They talk about death.
Like cops or firefighters or anyone else who comes close to death often, they have to live with it, though they'd often prefer to dwell more on defying it.
Climber and former Himalaya guide Al Burgess, who lives in Utah, says it's appropriate a multimedia performance revolving around his life also talks a lot about dying. "You can't take your eye off the ball because if you do, you get chopped," he said during a rehearsal for the multimedia show SB Dance Company has created around his stories. The company - plus actors, umbrellas and a giant metal sculpture - will show that world during its "This Mortal Coil" show at the Rose Wagner Black Box Theatre this weekend.
Stephen Brown, SB Dance's founder and artistic director, has known Burgess for a while. Having dabbled in climbing himself, Brown was intrigued by the idea of trying to portray the climbing mindset through art.
Brown solicited help from another longtime friend, theater writer and director Winnie Wood. Wood, who teaches theater and film at Wasatch Academy in Mt. Pleasant, had already done a student play made up of William Shakespeare's death scenes. She, too, saw the connections. Shakespeare often talked about death, and sometimes his best orators on the subject were the comic characters who happened to be close by when it happened. "This is how you juxtapose the fear and the darkness with something else, because it helps you feel the thing," she said.
The result is a combination of dance, photography, theater and narration, with three actors voicing scenes from Shakespeare, three dancers tearing around the stage, and Burgess breaking in to tell his survival stories in his own words - all against a backdrop of photographs he took on some of the world's highest mountains.
"Morbid fear and rock climbing go hand in hand," Brown said. "Obviously, they're not just risking failure; they're risking death. It's kind of a modern Shakespearean-epic thing to do."
Burgess grew up in England and moved to Utah to climb. Until the 2001 terrorist attacks dried up business, he spent several months each year guiding expeditions in the Himalayas, scaling more than 50 major peaks, including Everest, Annapurna and Nanga Parbat.
Though the slender, craggy-faced Burgess had faced all kinds of life emergencies, they didn't prepare him for playing himself onstage. Nor did the years of showing slides on his exploits.
During the early stages of collaboration, some considered having Burgess quote the Bard. "For me to remember Shakespearean lines - I spent too long at altitude," Burgess said, with a laugh.

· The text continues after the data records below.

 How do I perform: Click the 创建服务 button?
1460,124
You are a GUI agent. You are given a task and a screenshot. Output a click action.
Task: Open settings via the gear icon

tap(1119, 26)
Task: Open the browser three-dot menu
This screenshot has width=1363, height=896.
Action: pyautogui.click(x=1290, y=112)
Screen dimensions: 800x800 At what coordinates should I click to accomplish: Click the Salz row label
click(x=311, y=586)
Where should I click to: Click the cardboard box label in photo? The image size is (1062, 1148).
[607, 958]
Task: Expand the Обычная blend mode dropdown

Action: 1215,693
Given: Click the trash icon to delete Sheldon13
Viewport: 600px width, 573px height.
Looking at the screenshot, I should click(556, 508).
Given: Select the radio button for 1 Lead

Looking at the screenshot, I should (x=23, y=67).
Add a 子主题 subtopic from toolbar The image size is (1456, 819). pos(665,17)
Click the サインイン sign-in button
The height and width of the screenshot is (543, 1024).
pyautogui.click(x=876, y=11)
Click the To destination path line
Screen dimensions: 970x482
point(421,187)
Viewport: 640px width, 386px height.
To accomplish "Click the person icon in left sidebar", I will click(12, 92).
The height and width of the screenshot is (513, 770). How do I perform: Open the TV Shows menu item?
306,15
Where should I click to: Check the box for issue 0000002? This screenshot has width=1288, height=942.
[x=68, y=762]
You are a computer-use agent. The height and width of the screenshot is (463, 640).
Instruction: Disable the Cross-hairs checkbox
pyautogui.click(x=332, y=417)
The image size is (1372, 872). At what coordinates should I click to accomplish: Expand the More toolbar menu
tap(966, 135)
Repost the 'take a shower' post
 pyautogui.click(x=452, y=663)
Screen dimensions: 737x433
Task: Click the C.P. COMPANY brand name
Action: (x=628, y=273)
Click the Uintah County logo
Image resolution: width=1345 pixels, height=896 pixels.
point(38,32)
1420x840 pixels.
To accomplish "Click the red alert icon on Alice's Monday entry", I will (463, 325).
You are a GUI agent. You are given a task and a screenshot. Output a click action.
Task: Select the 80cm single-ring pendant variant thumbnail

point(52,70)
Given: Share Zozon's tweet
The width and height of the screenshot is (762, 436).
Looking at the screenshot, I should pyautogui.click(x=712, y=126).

He was also used to talking about the technical aspects of his climbing career, not the emotional aspects. For this performance, Wood dug into the stories that would appeal to broad audiences - such as the one about the time a big rock miraculously missed him as it hurtled his way while he clung to a cliff. "Talking to Winnie, who is not a climber at all, drew out the relevance of the stories," he said. "It's not a climbing audience, I don't think, so the climbing is not as important as all the other stuff that's going on. These guys have gotten anecdotes out of me that I'd long forgotten."
Many of those, of course, involve death. Any climber who takes on the toughest peaks knows people who didn't make it. Sometimes the difference between those who die and those who don't comes down to little more than luck. Burgess tells, for example, about a Spanish expedition whose base camp was wiped away by an avalanche on the same mountain where his group was preparing to climb.
There are also broken relationships, cold, altitude, pain and misery that come with the climbing addiction, he says - and the beauty of exploring new cultures across the world. "You can feel in Al's voice that he's lived this," Brown said.
SB Dance's "This Mortal Coil"
The show includes a free photo exhibit of work by Scott Markewitz (Friends of the Utah Avalanche Center will be accepting donations).
* DATES: Friday at 8 p.m.; continues with an 8 p.m. performance Saturday and a 4 p.m. matinee Sunday
* LOCATION: Leona Wagner Black Box Theatre in the Rose Wagner Performing Arts Center, 138 W. Broadway (300 South), Salt Lake City
* TICKETS: $15, are available at 801-355-ARTS, www.arttix.org or the Rose Wagner Performing Arts Center box office.